Did COVID-19 Hide or Reduce Tuberculosis Cases?
The U.S. Centers for Disease Control and Prevention (CDC) published early release research (Volume 28, Number 4—April 2022) that used Tuberculosis (TB) medication dispensing data to unmask actual TB case rates during the COVID-19 pandemic.
This innovative study analyzed a pharmacy dataset to assess the decline in TB cases reported to the US National Tuberculosis Surveillance System (NTSS) in 2020 and compared it with the average number of cases.
Before 2020, TB incidence decreased 2%–3% annually during the previous ten years.
These CDC researchers found 26.7% fewer TB-related prescriptions and cases in 2020.
This decrease was considerable during April–May 2020.
Additionally, they found a strong correlation at the national level between NTSS case counts and isoniazid and pyrazinamide IQVIA projected patient counts, suggesting that isoniazid and pyrazinamide prescription data can serve as a proxy for trends in TB cases.
In contrast, NTSS case counts and azithromycin (an antibiotic often used to treat chest infections such as pneumonia but not used for TB treatment) had a negative correlation, smaller in magnitude than isoniazid and pyrazinamide correlations.

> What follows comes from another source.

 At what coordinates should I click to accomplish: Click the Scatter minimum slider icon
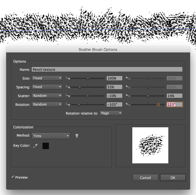pyautogui.click(x=67, y=96)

This finding suggests that this relationship is not being driven by general antibiotic prescriptions for respiratory diseases and supports the idea that the isoniazid and pyrazinamide relationship is specific to TB.
In contrast, pyrazinamide, isoniazid, and azithromycin had a strong state correlation, suggesting that the state relationship might be driven more by population than by the number of TB cases.
Differences between isoniazid and pyrazinamide prescriptions might be explained because isoniazid is prescribed for both latent TB infection (LTBI) and TB disease.
In contrast, pyrazinamide is prescribed only for TB disease and is generally used for only two months of disease treatment (as opposed to 6 months for isoniazid).
For example, 2020 pyrazinamide counts were within prediction intervals from 2020 NTSS counts, whereas isoniazid counts were lower.
This finding hints at a decline in LTBI treatment as well.
However, the significant decrease in 2020 compared with 2019, especially in April and May, was not specific to isoniazid and pyrazinamide; it was also seen in the overall database and in azithromycin prescriptions, indicating a general decline in the number of medications dispensed in 2020.
Note: This news post edited the CDC report for clarity and curated it for mobile readers.